DATA PROVIDED:
%%
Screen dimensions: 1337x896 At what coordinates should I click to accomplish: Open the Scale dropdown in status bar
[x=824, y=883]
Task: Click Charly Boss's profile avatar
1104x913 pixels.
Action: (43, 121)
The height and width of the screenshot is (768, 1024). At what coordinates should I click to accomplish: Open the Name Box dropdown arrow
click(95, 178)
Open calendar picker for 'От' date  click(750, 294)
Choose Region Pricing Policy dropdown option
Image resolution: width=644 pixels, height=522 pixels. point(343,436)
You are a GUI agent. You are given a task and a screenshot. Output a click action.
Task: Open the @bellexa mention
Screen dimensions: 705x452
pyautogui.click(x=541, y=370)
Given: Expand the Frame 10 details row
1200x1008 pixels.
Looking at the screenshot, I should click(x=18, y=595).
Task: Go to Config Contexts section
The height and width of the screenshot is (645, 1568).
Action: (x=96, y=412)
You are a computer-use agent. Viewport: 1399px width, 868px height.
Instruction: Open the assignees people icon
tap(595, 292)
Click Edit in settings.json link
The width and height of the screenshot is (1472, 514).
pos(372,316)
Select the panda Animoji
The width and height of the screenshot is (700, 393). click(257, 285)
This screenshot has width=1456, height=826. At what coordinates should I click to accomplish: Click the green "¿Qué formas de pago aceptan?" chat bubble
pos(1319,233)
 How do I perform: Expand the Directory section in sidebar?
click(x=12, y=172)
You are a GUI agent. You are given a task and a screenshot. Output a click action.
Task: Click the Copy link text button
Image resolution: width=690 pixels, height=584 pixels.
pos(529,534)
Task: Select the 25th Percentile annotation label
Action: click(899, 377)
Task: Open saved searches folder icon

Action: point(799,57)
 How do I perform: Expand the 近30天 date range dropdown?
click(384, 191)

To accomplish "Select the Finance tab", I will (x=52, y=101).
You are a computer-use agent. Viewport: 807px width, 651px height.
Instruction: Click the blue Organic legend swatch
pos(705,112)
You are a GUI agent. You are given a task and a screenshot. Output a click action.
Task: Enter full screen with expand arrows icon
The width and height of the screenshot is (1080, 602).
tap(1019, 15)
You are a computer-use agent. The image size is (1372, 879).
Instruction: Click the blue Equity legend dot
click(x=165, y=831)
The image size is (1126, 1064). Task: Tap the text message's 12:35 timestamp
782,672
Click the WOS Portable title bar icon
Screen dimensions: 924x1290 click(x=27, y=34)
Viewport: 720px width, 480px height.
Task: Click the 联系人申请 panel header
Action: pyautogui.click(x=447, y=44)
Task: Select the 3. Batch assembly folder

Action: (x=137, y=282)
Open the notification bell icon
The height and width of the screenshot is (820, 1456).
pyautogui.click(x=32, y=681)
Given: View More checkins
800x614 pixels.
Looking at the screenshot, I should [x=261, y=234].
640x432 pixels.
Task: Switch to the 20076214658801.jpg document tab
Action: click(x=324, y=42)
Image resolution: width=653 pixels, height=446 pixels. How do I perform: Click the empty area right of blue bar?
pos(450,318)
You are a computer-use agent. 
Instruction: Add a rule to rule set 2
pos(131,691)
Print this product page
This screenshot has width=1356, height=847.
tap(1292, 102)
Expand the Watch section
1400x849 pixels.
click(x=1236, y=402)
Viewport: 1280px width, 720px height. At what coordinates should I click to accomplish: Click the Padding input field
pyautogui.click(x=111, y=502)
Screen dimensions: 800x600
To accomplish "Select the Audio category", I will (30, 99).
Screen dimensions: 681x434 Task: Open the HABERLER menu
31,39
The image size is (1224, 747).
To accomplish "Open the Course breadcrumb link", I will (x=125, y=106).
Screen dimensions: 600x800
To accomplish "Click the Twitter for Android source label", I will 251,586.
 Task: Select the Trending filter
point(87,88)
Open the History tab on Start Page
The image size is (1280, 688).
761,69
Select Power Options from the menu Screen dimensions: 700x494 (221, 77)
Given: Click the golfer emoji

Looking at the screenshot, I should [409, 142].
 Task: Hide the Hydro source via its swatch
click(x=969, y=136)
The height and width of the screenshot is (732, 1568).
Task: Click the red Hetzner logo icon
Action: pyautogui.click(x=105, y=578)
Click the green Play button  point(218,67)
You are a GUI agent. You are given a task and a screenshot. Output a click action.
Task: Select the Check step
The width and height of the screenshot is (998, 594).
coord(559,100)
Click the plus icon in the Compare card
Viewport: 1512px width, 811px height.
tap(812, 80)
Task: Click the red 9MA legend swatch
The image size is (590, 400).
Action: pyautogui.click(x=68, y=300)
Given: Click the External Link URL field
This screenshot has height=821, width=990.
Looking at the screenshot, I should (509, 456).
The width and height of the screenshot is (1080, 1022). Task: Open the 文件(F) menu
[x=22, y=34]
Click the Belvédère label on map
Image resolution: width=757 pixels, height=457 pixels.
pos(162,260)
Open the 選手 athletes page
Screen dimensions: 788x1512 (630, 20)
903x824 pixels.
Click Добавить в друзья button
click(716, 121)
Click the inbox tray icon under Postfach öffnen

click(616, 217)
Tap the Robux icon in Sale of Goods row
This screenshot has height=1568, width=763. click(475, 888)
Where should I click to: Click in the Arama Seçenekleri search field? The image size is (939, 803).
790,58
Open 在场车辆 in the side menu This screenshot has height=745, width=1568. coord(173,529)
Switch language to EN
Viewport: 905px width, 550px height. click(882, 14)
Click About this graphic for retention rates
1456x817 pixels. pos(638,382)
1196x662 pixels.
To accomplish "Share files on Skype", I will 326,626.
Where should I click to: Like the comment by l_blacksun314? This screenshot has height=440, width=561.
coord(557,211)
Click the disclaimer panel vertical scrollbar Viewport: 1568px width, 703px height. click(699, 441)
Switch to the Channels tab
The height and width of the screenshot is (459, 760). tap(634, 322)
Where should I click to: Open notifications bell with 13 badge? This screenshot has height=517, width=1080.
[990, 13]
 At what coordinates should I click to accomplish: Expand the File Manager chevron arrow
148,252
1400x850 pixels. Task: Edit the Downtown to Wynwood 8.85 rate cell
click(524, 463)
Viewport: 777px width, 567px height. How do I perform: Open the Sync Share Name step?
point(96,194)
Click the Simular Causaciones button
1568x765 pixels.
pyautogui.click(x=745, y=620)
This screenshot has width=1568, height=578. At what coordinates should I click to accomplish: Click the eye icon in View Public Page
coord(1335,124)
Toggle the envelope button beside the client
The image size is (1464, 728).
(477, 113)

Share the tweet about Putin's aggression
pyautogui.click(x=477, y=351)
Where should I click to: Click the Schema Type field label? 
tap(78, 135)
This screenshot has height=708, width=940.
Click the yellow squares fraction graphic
%%
WORK INSTRUCTION: Using the records above, copy every line that has the word "will" in it.

RESULT OF THIS EXERCISE:
To accomplish "Select the Finance tab", I will (x=52, y=101).
To accomplish "Select the Audio category", I will (30, 99).
To accomplish "Open the Course breadcrumb link", I will (x=125, y=106).
To accomplish "Click the Twitter for Android source label", I will 251,586.
To accomplish "Share files on Skype", I will 326,626.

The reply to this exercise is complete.